The original Batman comics feature as much detective work as they do action: Indeed, before Batman became its own comic, Batman was a regular character in DC’s Detective Comics: So, the idea of returning Batman to his detective roots is a clever one. That said, despite framing itself as a mystery, Batman never actually solves anything. Instead of making Batman think, the film conveniently has an expository device show up: The Penguin conveniently explains how Batman misunderstood the difference between la and el, a recording of a murder shows up on someone’s phone, a video appears with a grand revelation about Thomas Wayne from the film’s main villain. A proper detective story requires the detective solve some pieces of the puzzle on his own, yet—apart from solving some of the riddles—Batman never puts any of the major pieces of the puzzle together. The film needed to be rewritten so that Batman puts more of the puzzle together himself.
[Spoilers. Skip to the final paragraph is you wish to avoid them]
The film ends with Riddler, after having gotten Batman to uncover Falcon, carrying out an act of terrorism that floods the city; however, up to that point in the film, the Riddler had been acting as a kind of misguided version of Batman himself. This transition from justice seeker who resents the powerful to mass murderer is not explained.
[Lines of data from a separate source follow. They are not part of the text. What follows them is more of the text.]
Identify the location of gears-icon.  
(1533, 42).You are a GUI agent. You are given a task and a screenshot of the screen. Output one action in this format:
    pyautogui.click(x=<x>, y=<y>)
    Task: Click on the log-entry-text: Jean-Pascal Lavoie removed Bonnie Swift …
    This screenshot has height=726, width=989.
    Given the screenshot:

It seems that Matt Reeves simply thought “it would be cool if Riddler, like, flooded the city, and like, Batman couldn’t stop it.” It simply doesn’t make sense. The Riddler was seeking justice, and uses the word justice over and over again; he could not start killing innocent people willy-nilly; when he attempts to present his justification for switching from vigilantism to terrorism, he comes off as the Dark Knight’s Joker’s emotionally immature, autistic cousin: It is clear the writer Matt Reeves simply gave up on trying to find a coherent resolution to the plot. Similarly, Batman’s character arch is shoehorned into the film’s final monologue rather than occurring throughout the film.
Along these same lines, the movie lacks a coherent theme: It jumps around from seeking vengeance is bad to rich white people are bad to dispossessed white men are bad. The Dark Knight, on the other hand, kept to its themes about the basic decency of people, the necessity of the noble lie, and evil being a form of psychological perversion throughout: Even if I disagree with its view of the world, it stayed on point.
The Batman wears its influences on its sleeves, but it would be a much stronger film if it attempted to hide them: You can see the plot and stylistic vestiges of Silence of the Lambs, Seven, The Dark Knight, and Saw all over this picture: And it really detracts from the feeling that you are experiencing a new and coherent work of art.
The film also lacks logical coherence: For example, after Batman gets caught in an explosion, he wakes up in a police interrogation room. Of course, anyone who got caught in an explosion, no matter how much the police want to interrogate him, would be taken to a hospital where his mask and other clothing would be removed. The writer simply couldn’t bring himself to care about this real world fact.
While some of the performances were quite strong, esp. John Tuturro as Carmine Falcon and Collin Farrel as the Penguin, Robert Patterson’s brooding Bruce Wayne just doesn’t quite work: He is quite good as Batman, but him is simply too immature to be Bruce.
The individual scenes in this film are often brilliant, but the different pieces do not cohere. When you add to that just how much less charming Patterson’s performance is than Bales—and how much less interesting Riddler is than Joker—you realize that the Batman, while an interesting idea, is simply inferior both to the Dark Knight and Tim Burton’s original film. The script needed more work.